┌─ Data extract

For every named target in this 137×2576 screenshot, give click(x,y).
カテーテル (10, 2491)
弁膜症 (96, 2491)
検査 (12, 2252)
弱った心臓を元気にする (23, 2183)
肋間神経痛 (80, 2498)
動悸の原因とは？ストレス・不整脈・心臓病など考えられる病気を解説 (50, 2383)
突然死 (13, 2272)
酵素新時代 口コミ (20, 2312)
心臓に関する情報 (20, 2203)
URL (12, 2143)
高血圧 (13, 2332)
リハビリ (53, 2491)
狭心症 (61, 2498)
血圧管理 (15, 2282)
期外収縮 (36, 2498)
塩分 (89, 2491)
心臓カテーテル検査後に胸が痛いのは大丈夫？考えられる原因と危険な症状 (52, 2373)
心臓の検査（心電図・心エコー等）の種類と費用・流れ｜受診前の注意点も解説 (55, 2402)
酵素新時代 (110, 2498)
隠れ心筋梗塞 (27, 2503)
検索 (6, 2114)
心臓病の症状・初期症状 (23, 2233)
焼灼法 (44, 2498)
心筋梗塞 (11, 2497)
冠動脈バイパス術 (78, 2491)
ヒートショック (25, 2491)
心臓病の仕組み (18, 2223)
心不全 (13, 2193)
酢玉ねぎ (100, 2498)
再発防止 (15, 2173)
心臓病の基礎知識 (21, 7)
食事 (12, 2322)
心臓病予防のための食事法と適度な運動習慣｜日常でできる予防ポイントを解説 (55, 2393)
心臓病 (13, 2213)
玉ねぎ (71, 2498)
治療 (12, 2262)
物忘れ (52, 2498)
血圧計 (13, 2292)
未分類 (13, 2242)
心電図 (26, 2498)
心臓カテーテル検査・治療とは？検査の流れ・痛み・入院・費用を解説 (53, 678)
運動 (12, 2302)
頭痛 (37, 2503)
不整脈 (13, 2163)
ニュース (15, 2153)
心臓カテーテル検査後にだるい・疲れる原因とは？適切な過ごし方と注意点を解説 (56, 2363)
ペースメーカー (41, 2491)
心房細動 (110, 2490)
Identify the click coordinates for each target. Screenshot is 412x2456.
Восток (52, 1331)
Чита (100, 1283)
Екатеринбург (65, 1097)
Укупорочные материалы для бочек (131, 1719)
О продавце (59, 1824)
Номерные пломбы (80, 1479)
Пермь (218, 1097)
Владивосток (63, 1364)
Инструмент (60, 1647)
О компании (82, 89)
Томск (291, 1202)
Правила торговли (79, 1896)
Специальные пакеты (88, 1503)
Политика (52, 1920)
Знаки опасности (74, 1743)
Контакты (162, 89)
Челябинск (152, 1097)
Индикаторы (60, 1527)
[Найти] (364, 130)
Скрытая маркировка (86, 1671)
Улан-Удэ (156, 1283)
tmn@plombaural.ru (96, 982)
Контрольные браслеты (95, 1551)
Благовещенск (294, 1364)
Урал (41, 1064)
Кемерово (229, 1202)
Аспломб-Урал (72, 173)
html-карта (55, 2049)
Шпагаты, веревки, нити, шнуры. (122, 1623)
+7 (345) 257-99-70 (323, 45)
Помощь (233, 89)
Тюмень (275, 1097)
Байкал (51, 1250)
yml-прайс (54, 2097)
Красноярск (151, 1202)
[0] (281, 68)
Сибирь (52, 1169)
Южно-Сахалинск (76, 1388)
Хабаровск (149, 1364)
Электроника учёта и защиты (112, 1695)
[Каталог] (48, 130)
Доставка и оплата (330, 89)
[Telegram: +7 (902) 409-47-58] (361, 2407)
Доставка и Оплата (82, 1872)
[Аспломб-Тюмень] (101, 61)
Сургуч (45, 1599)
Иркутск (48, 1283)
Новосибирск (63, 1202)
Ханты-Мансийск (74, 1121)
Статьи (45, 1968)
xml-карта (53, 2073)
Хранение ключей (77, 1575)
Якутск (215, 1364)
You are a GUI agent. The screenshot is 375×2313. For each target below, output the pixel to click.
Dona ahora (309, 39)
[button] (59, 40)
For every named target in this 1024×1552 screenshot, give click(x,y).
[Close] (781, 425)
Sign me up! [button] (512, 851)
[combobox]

└─

Exercise brief
The full data must appear again, retyped in every detail.

Written response
For every named target in this 137×2576 screenshot, give click(x,y).
カテーテル (10, 2491)
弁膜症 (96, 2491)
検査 (12, 2252)
弱った心臓を元気にする (23, 2183)
肋間神経痛 (80, 2498)
動悸の原因とは？ストレス・不整脈・心臓病など考えられる病気を解説 (50, 2383)
突然死 (13, 2272)
酵素新時代 口コミ (20, 2312)
心臓に関する情報 (20, 2203)
URL (12, 2143)
高血圧 (13, 2332)
リハビリ (53, 2491)
狭心症 (61, 2498)
血圧管理 (15, 2282)
期外収縮 (36, 2498)
塩分 (89, 2491)
心臓カテーテル検査後に胸が痛いのは大丈夫？考えられる原因と危険な症状 (52, 2373)
心臓の検査（心電図・心エコー等）の種類と費用・流れ｜受診前の注意点も解説 (55, 2402)
酵素新時代 (110, 2498)
隠れ心筋梗塞 (27, 2503)
検索 (6, 2114)
心臓病の症状・初期症状 (23, 2233)
焼灼法 (44, 2498)
心筋梗塞 (11, 2497)
冠動脈バイパス術 (78, 2491)
ヒートショック (25, 2491)
心臓病の仕組み (18, 2223)
心不全 (13, 2193)
酢玉ねぎ (100, 2498)
再発防止 (15, 2173)
心臓病の基礎知識 (21, 7)
食事 (12, 2322)
心臓病予防のための食事法と適度な運動習慣｜日常でできる予防ポイントを解説 (55, 2393)
心臓病 (13, 2213)
玉ねぎ (71, 2498)
治療 (12, 2262)
物忘れ (52, 2498)
血圧計 (13, 2292)
未分類 (13, 2242)
心電図 (26, 2498)
心臓カテーテル検査・治療とは？検査の流れ・痛み・入院・費用を解説 (53, 678)
運動 (12, 2302)
頭痛 (37, 2503)
不整脈 (13, 2163)
ニュース (15, 2153)
心臓カテーテル検査後にだるい・疲れる原因とは？適切な過ごし方と注意点を解説 (56, 2363)
ペースメーカー (41, 2491)
心房細動 (110, 2490)
Identify the click coordinates for each target. Screenshot is 412x2456.
Восток (52, 1331)
Чита (100, 1283)
Екатеринбург (65, 1097)
Укупорочные материалы для бочек (131, 1719)
О продавце (59, 1824)
Номерные пломбы (80, 1479)
Пермь (218, 1097)
Владивосток (63, 1364)
Инструмент (60, 1647)
О компании (82, 89)
Томск (291, 1202)
Правила торговли (79, 1896)
Специальные пакеты (88, 1503)
Политика (52, 1920)
Знаки опасности (74, 1743)
Контакты (162, 89)
Челябинск (152, 1097)
Индикаторы (60, 1527)
[Найти] (364, 130)
Скрытая маркировка (86, 1671)
Улан-Удэ (156, 1283)
tmn@plombaural.ru (96, 982)
Контрольные браслеты (95, 1551)
Благовещенск (294, 1364)
Урал (41, 1064)
Кемерово (229, 1202)
Аспломб-Урал (72, 173)
html-карта (55, 2049)
Шпагаты, веревки, нити, шнуры. (122, 1623)
+7 (345) 257-99-70 (323, 45)
Помощь (233, 89)
Тюмень (275, 1097)
Байкал (51, 1250)
yml-прайс (54, 2097)
Красноярск (151, 1202)
[0] (281, 68)
Сибирь (52, 1169)
Южно-Сахалинск (76, 1388)
Хабаровск (149, 1364)
Электроника учёта и защиты (112, 1695)
[Каталог] (48, 130)
Доставка и оплата (330, 89)
[Telegram: +7 (902) 409-47-58] (361, 2407)
Доставка и Оплата (82, 1872)
[Аспломб-Тюмень] (101, 61)
Сургуч (45, 1599)
Иркутск (48, 1283)
Новосибирск (63, 1202)
Ханты-Мансийск (74, 1121)
Статьи (45, 1968)
xml-карта (53, 2073)
Хранение ключей (77, 1575)
Якутск (215, 1364)
You are a GUI agent. The screenshot is 375×2313. For each target below, output the pixel to click.
Dona ahora (309, 39)
[button] (59, 40)
For every named target in this 1024×1552 screenshot, give click(x,y).
[Close] (781, 425)
Sign me up! [button] (512, 851)
[combobox]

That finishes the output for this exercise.